From the metal chair, spring is raw. My first attention is the pale yellow flowers of the collard greens. In the sun they flash the bellies of bumble bees and sun burnt leaves . Confusion, confusion, confusion. Am I looking at a painting or is life teeming this mystical? Clover reads the same way – beckoning, needing, and mesmerizing in the fray. Dare I uproot stalks and leaves to bless my belly; then bite and be fed. Ground cover bellows, “I am alive” and flashes of Eucharist in the sun come to mind. They are calling colors voicing me back into my limbs. Ironic though, taking the breath out of lungs when the neighbor intimates living paintings have a time limit. Winter eventually consumes as well as a lack of water. In my pride I tout the sleet and rain by midnight.

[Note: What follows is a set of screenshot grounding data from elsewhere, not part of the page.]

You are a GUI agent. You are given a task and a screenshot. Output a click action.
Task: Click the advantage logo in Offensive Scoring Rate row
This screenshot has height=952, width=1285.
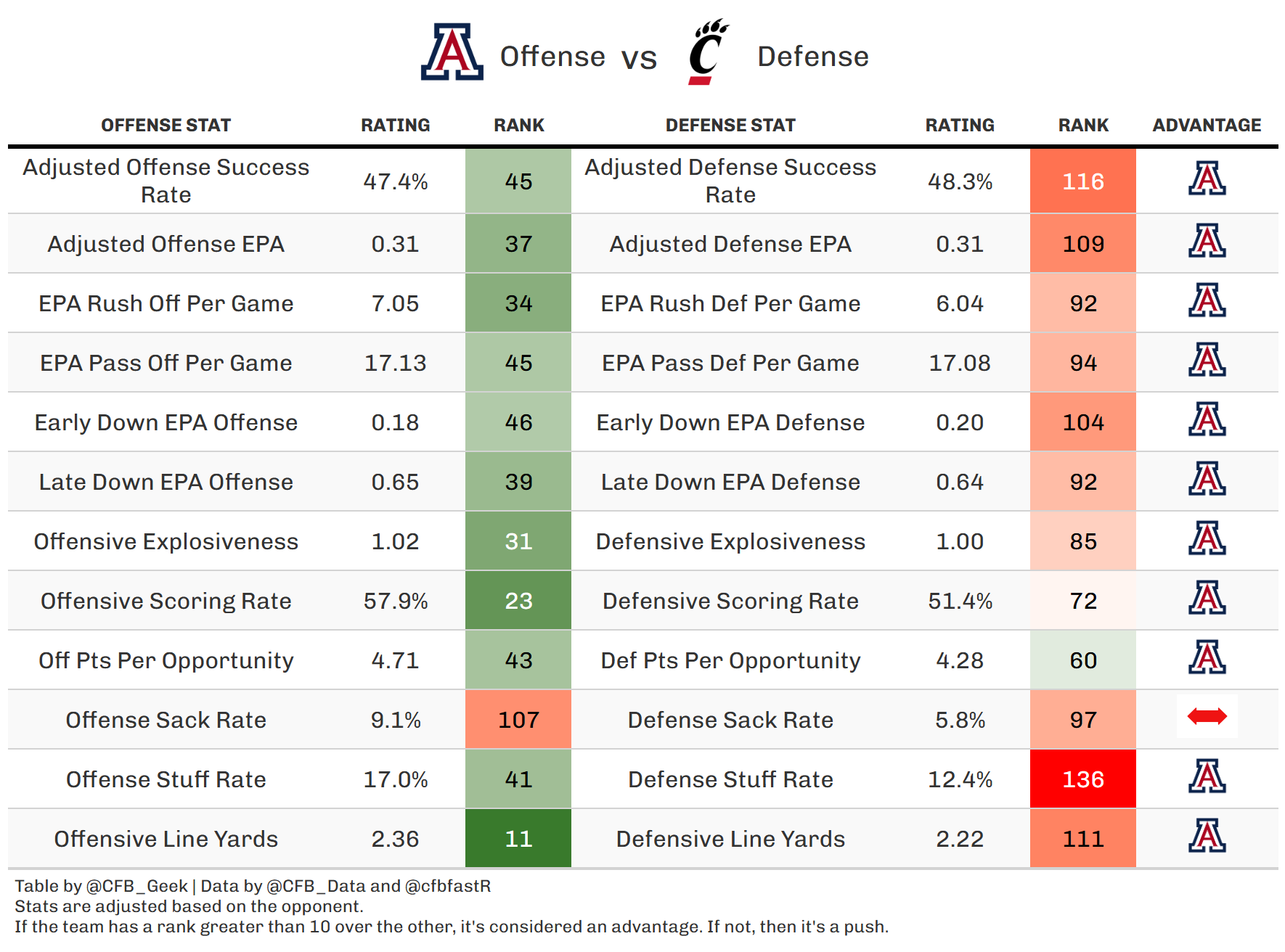click(x=1207, y=598)
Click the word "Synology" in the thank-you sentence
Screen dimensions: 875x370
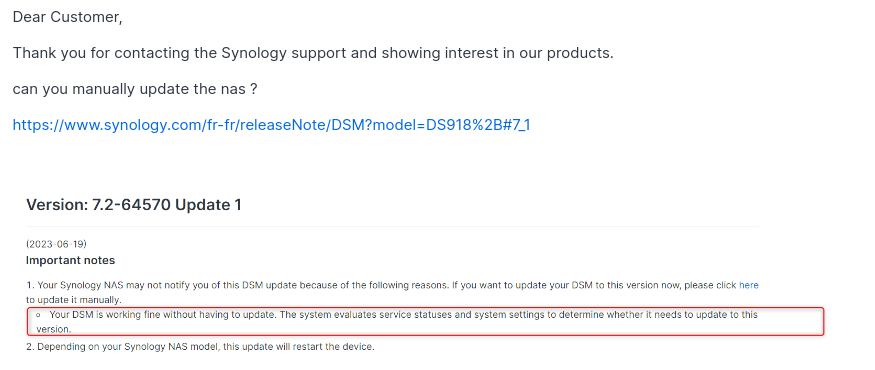tap(254, 53)
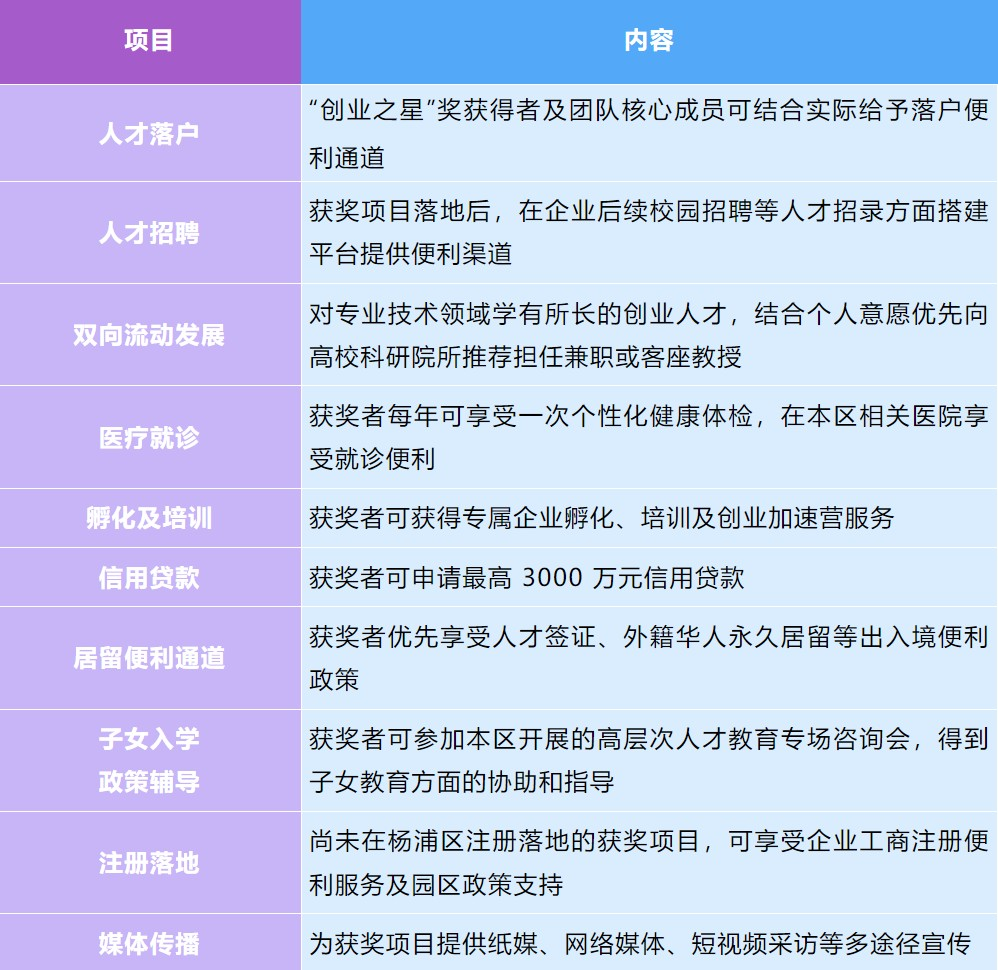Click the 双向流动发展 cell
This screenshot has width=998, height=970.
[x=149, y=335]
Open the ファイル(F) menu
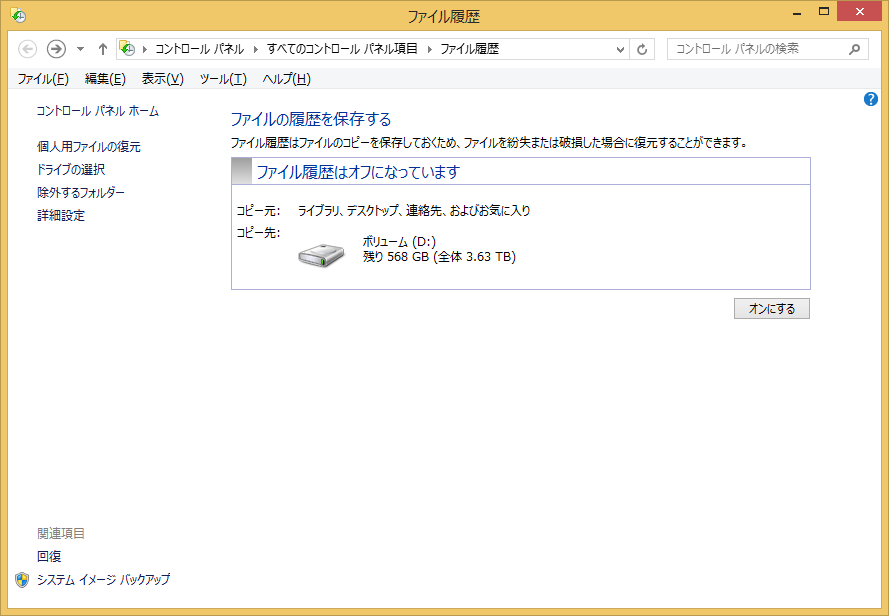 coord(43,79)
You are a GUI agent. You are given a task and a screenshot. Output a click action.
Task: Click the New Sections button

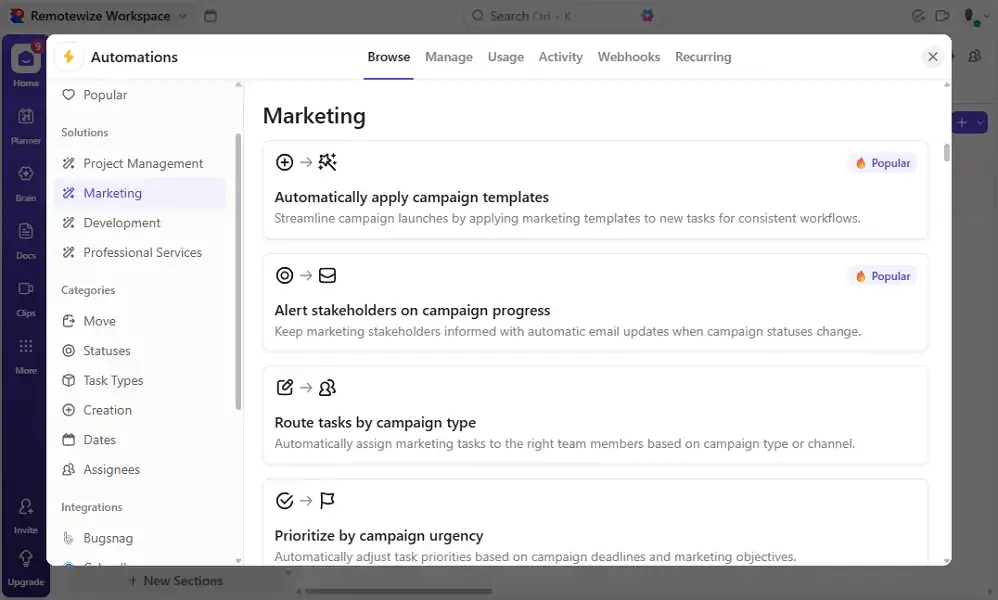click(176, 580)
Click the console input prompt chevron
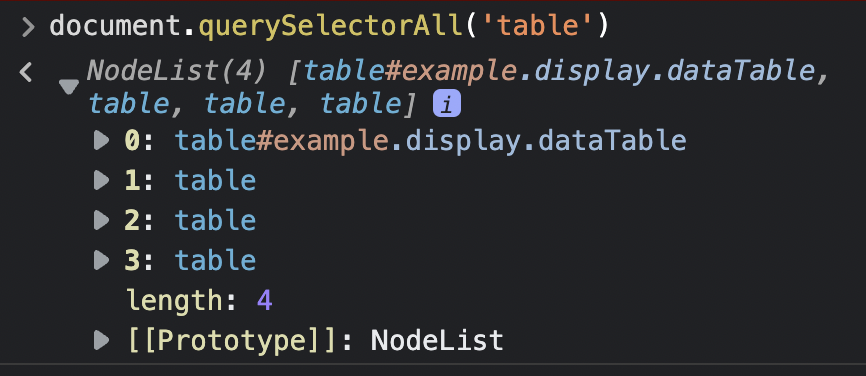The width and height of the screenshot is (866, 376). tap(28, 27)
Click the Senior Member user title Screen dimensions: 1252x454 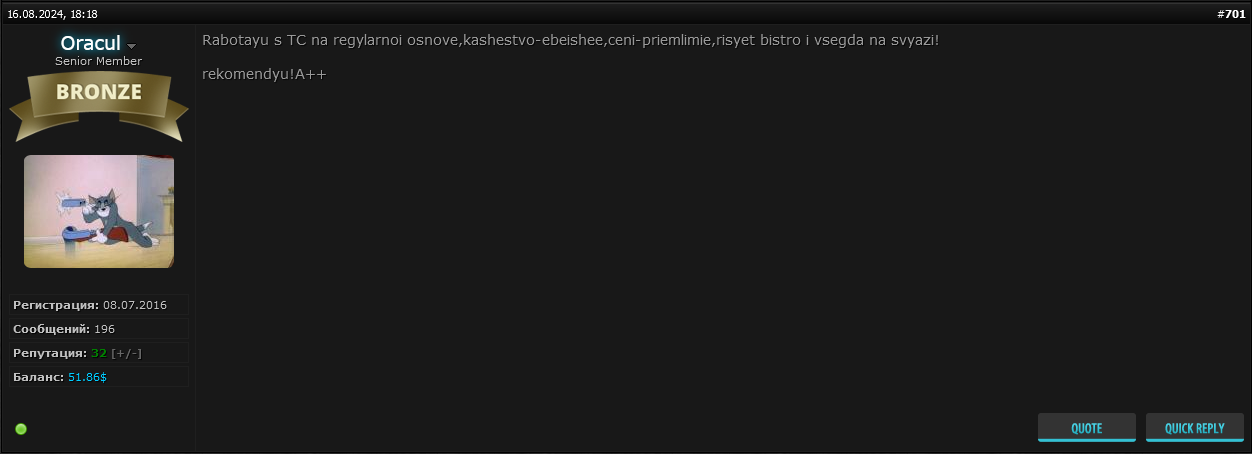(x=98, y=62)
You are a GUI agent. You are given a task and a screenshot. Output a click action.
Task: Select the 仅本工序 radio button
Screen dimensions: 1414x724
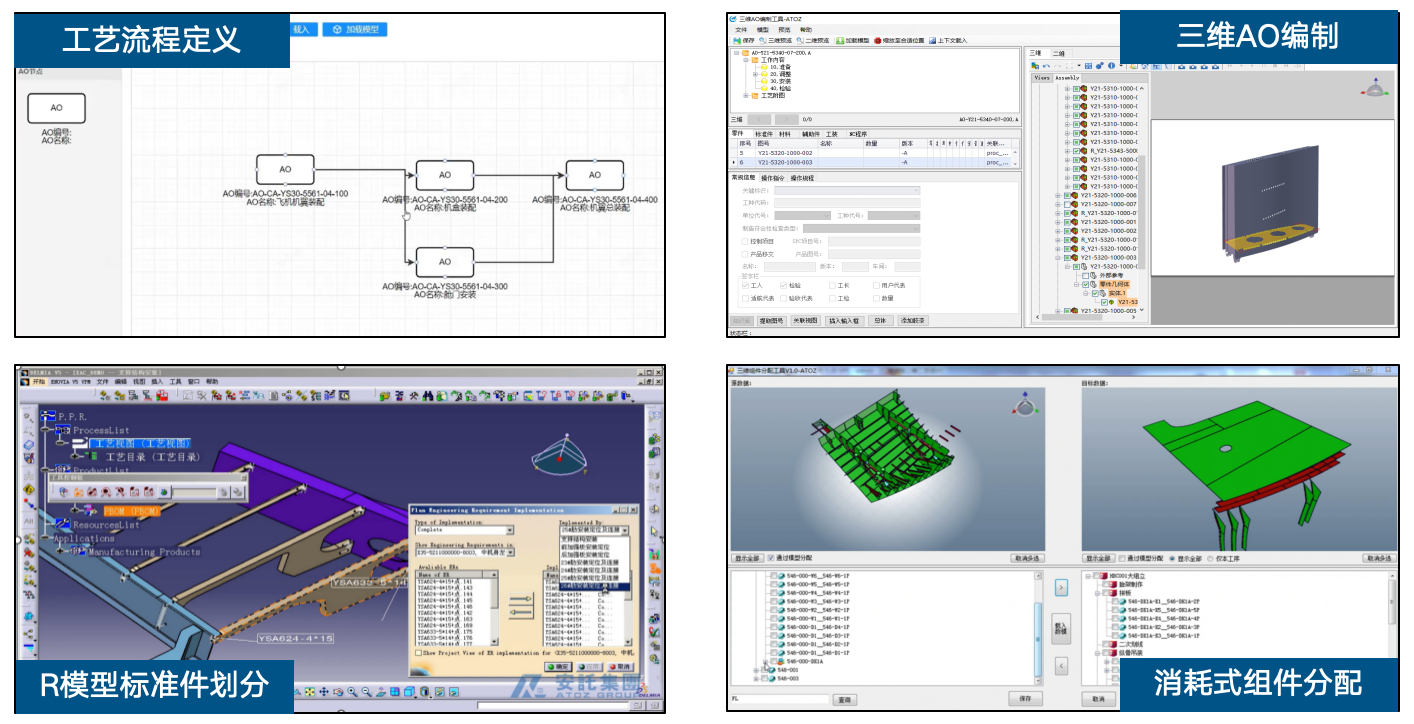[1209, 558]
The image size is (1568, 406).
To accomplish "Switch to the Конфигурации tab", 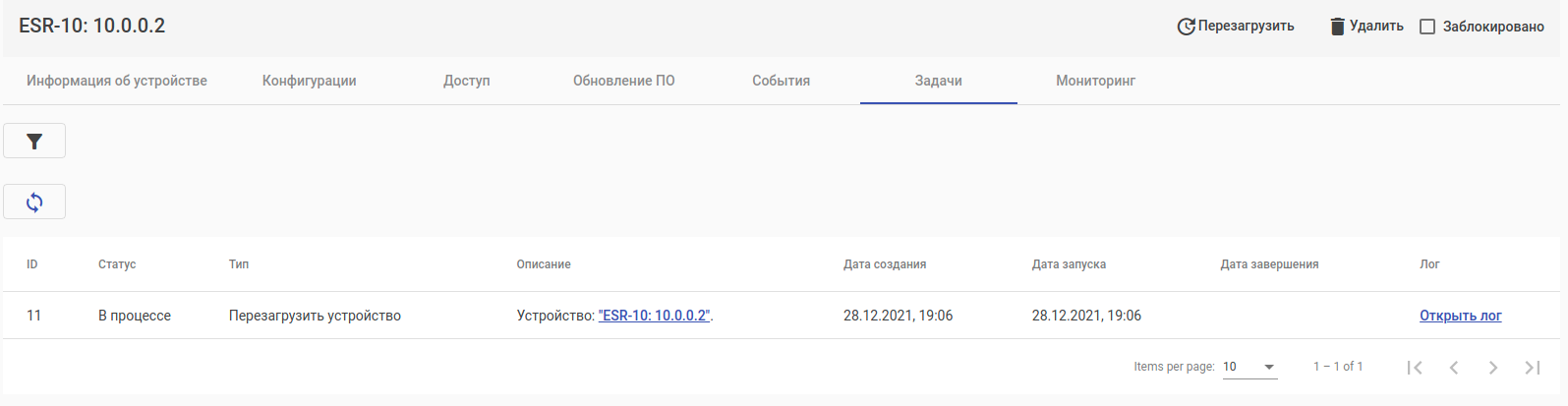I will coord(309,81).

Stalking back into the house I mumble the decay of the garden over the past twelve years has not stopped me from study and it will not. I revel in the fall of the garden even more than its resurrection. If not solely because the heat of the day is pressing in ways more tolerable in the autumn, than during the waking sun of spring.
Just like primitive artist rites, learning colors again seems in order. Gouache makes one type. Oil another. Should I make it to that oil painting studio in my mind, we will see a different depth on canvas. Local color is all I revel from the collards and the clover. I know I do not want to mix colors to arrive at some grayed out hue called “Eureka”. I want to be direct. I may not be able to do that with other therapies, but this may be the best approach for my energies. Local and direct, save making gray for making stars out between late afternoon clouds. Save Prussian blue for dancing stars swirling in the spirit hour. Garden after moon rise. Hmm. I will try not to argue with the plein air urge. Still, magic dwells in the afternoon shade through then. Before the week is out I must. Before the change in temperature I trust.